Hsieh et al have used the standardized response mean (SRM), which is one of the best valid measures to estimate responsiveness. The authors have, however, used Cohen’s thresholds (>0.8 large; 0.5 to 0.8 moderate, and <0.5 small) for grading the SRM values, which is debatable. Cohen’s thresholds are described for effect size (ESp) calculated by dividing change in scores by pooled SD (population standard deviation).2 SRM effect size is slightly different from ESp and is calculated by dividing the change in scores by SD of change in scores. Consequently, applying Cohen’s thresholds to SRM values rather than ESp could lead to over- or underestimation of effects.3
Middel et al in their 2 studies have shown up to half of the estimates based on Cohen’s threshold applied to SRM values being either over- or underestimation of an intervention-related effect.4,5 A simple method to avoid such estimation errors has been suggested whereby the correlation between repeated measurements (baseline and follow-up) is used to determine the effect size and then apply the Cohen’s thresholds.3 For example, an SRM of 0.85, which could be interpreted as a large effect, changes to a moderate effect according to Cohen’s thresholds due to a correlation of 0.82 between repeated measurements.3
It is also to be noted that the results of large responsiveness observed in this study by Hsieh et al are not comparable to previous FM and Action Research Arm test responsiveness studies (in stroke subjects), which have showed only a moderate effect size.6,7 The moderate responsiveness is in fact believed to be one of the limitations of FM scale.

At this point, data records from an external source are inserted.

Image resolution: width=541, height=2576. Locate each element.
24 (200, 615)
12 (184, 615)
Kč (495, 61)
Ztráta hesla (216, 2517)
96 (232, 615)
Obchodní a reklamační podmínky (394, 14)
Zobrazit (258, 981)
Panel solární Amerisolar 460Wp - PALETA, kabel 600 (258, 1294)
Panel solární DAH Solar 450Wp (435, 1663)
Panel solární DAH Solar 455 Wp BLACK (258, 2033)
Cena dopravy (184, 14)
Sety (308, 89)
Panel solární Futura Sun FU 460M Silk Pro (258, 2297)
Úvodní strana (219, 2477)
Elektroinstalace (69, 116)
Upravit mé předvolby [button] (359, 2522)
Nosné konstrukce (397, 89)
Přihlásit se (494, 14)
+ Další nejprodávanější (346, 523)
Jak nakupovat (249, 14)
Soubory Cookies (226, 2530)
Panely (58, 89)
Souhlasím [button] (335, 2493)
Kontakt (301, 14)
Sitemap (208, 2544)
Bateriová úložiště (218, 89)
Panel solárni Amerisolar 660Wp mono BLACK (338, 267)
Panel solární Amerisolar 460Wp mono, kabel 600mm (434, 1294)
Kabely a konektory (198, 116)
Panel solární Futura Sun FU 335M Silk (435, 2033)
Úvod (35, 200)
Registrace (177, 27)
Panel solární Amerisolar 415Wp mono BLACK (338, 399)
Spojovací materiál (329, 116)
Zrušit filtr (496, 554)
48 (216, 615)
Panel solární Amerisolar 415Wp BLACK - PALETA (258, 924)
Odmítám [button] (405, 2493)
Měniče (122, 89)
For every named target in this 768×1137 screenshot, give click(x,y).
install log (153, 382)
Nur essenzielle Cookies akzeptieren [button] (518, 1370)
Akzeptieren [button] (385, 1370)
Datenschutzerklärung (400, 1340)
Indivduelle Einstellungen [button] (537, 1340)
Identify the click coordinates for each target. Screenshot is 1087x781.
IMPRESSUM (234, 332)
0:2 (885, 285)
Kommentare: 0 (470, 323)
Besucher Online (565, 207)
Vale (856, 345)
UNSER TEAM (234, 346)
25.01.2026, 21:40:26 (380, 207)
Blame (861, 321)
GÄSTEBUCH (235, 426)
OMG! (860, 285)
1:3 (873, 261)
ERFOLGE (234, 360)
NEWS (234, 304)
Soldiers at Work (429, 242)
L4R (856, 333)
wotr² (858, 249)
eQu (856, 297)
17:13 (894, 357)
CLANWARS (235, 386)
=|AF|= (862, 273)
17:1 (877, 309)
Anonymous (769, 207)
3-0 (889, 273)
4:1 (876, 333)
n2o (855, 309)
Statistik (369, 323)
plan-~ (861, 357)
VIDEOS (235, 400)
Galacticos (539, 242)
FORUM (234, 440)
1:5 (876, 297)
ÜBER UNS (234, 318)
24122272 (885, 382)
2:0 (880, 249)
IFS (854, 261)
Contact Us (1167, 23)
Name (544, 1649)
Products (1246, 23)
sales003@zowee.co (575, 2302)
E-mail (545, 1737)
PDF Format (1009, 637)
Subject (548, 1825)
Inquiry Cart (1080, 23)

It is quite possible Hsieh et al may find that even after calculation of ESp values, the category of effect sizes as per Cohen’s thresholds remains the same, that is, large responsiveness indices for FM and Action Research Arm test. If this is the case, the responsiveness of these scales will have to be further researched, particularly the FM scale because it is extensively used in stroke rehabilitation studies.
Hsieh YW, Wu CY, Lin KC, Chang YF, Chen CL, Liu JS. Responsiveness and validity of three outcome measures of motor function after stroke rehabilitation. Stroke. 2009; 40: 1386–1391.
Cohen J. Statistical Power Analysis for the Behavioural Sciences, rev ed. New York: Academic Press; 1977.
Middel B, Kuipers-Upmeijer H, Bouma J, Staal M, Oenema D, Postma T, Terpstra S, Stewart R. Effect of intrathecal baclofen delivered by an implanted programmable pump on health related quality of life in patients with severe spasticity. J Neurol Neurosurg Psychiatry. 1997; 63: 204–209.
Middel B, Bouma J, Crijns HJGM, De Jongste MJL, Van Sonderen FLP, Niemeijer MG, Crijns H, van den Heuvel W. The psychometric properties of the Minnesota Living with Heart Failure Questionnaire (MLHF-Q). Clin Rehabil. 2001; 15: 380–391.
Lin JH, Hsu MJ, Sheu CF, Wu TS, Lin RT, Chen CH, Hsieh CL. Psychometric comparisons of 4 measures for assessing upper-extremity function in people with stroke. Phys Ther. 2009; 89: 840–850.
Hsueh IP, Hsieh CL. Responsiveness of two upper extremity function instruments for stroke inpatients receiving rehabilitation. Clin Rehabil. 2002; 16: 617–624.